Quantized HF adapters (hf_bnb, hf_awq, hf_gptq)Yes (best-effort)Full when modules are exposedAvoid explicit .to() calls.

Adapter selection (adapter: auto)

Automatic resolution uses local config.json (if model.id is a directory) and simple heuristics to choose a concrete built-in adapter name.

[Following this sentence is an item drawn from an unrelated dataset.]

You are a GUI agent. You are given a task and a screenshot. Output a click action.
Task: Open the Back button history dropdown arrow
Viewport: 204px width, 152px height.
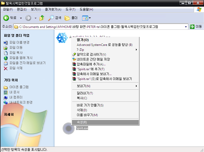pyautogui.click(x=21, y=18)
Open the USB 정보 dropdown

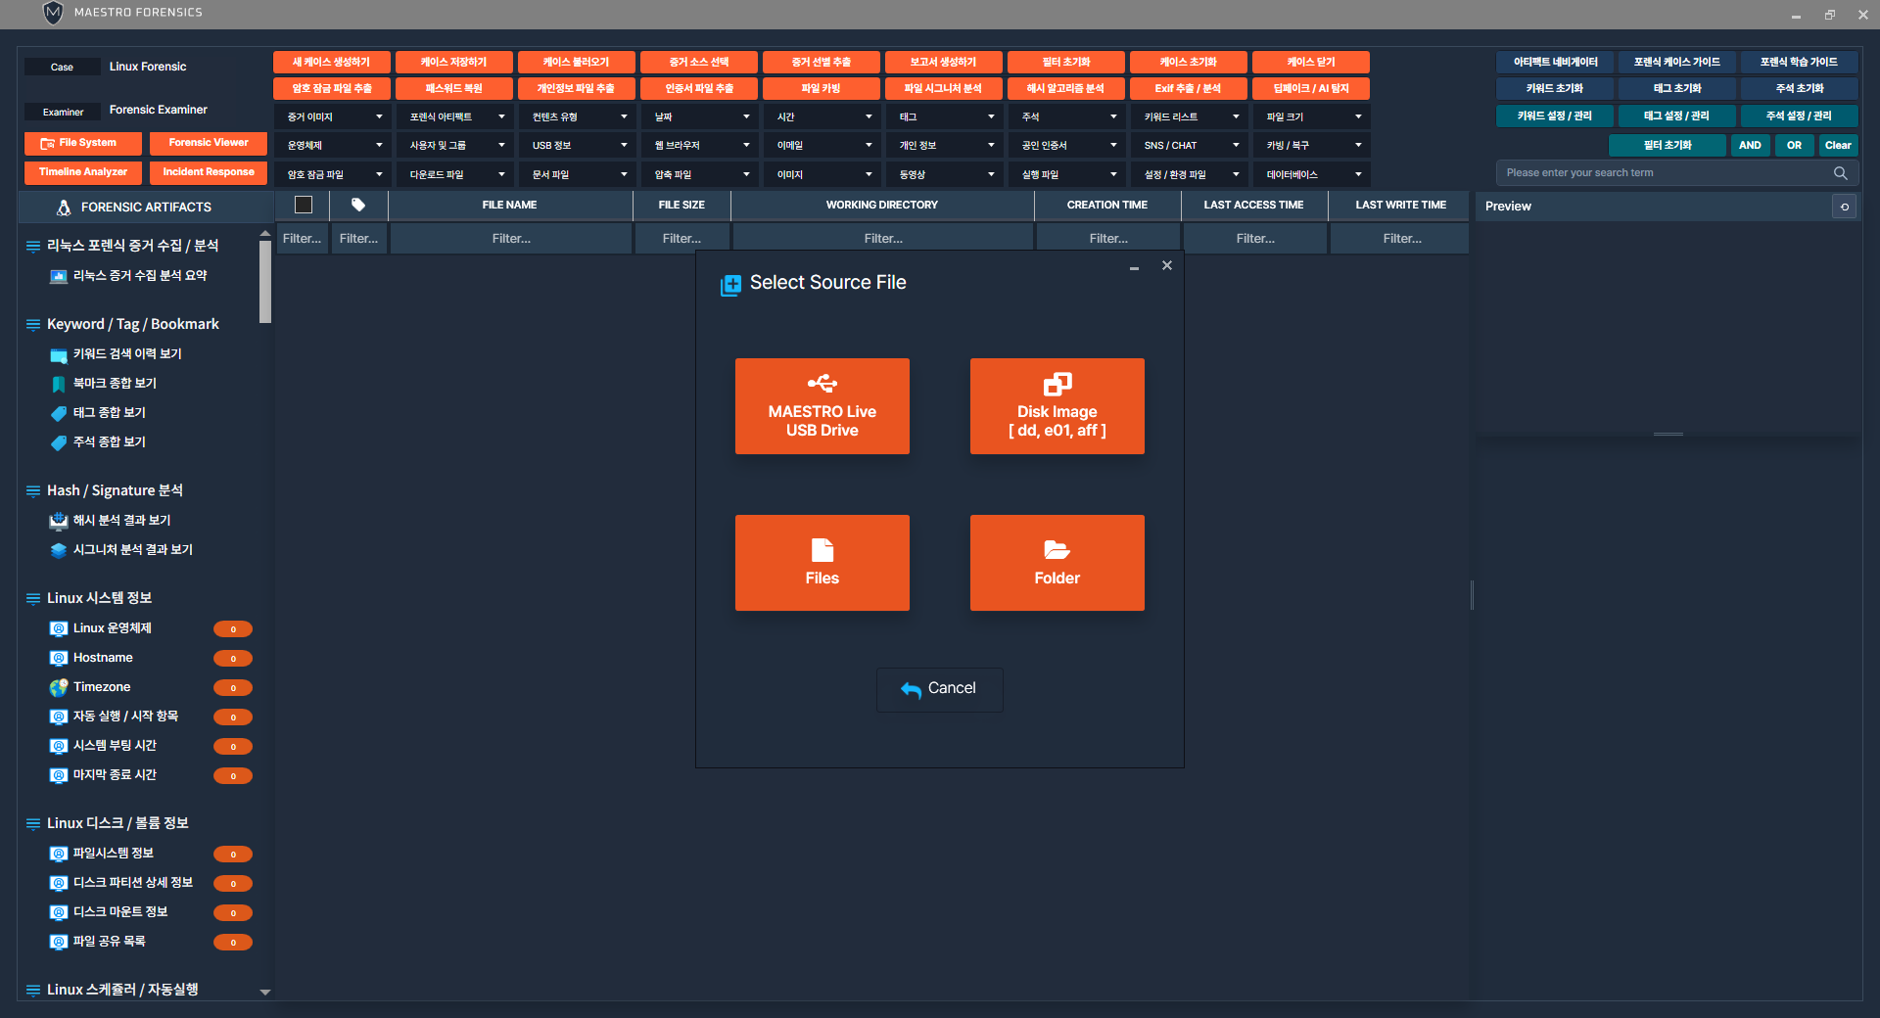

  • Decoder-only causal → hf_causal
  • BERT/RoBERTa/DeBERTa/ALBERT → hf_mlm
  • T5/BART → hf_seq2seq
model:
  id: mistralai/Mistral-7B-v0.1
  adapter: auto
  device: auto

Configuration examples

# Standard causal LM run
model:
  id: gpt2
  adapter: hf_causal
  device: auto
# Bitsandbytes quantized load (Linux + gpu extra)
model:
  id: mistralai/Mistral-7B-v0.1
  adapter: hf_bnb
  quantization_config:
    quant_method: bitsandbytes
    bits: 8

Adapter load arguments

Adapter loaders pass through standard Hugging Face from_pretrained arguments:

KeyCommon useApplies to
dtypeForce float16/bfloat16HF adapters
device_mapSharding/placementHF adapters
trust_remote_codeEnable custom model code only with explicit --allow-remote-code / INVARLOCK_ALLOW_REMOTE_CODE=1HF adapters
revisionPin model revisionHF adapters
cache_dirCache locationHF adapters

Adapter describe fields

adapter.describe(model) returns a dictionary containing:

  • n_layer, heads_per_layer, mlp_dims, tying (required for guard gates)
  • model_type, model_class, and adapter-specific metadata

Snapshot strategy

snapshot = adapter.snapshot(model)
try:
    # mutate model
    ...
    adapter.restore(model, snapshot)
finally:
    pass

For large models, use chunked snapshots:

snap_dir = adapter.snapshot_chunked(model)
try:
    adapter.restore_chunked(model, snap_dir)
finally:
    import shutil
    shutil.rmtree(snap_dir, ignore_errors=True)

Troubleshooting

  • Adapter missing from invarlock advanced plugins adapters: install the required extra (invarlock[adapters], invarlock[gpu], invarlock[gptq], invarlock[awq]).
  • Linux-only adapters not available: hf_awq and hf_gptq depend on triton and remain Linux-only in pyproject.toml.
  • GPTQ install fails even on Linux/CUDA: auto-gptq packaging is upstream-dependent; Python 3.13+ and some newer CUDA stacks may require a pinned or vendor wheel, or a supported interpreter, beyond pip install "invarlock[gptq]".
  • Bitsandbytes not detected: hf_bnb is platform-dependent. If the backend imports cleanly, invarlock advanced plugins adapters will report it as ready even on non-CUDA hosts.
  • Quantized model .to() errors: avoid explicit .to(); load with the adapter and let it manage device placement.

Observability

  • invarlock advanced plugins adapters --json reports readiness and missing extras.
  • report.context["plugins"] and report plugins.adapters record adapter discovery for audit trails.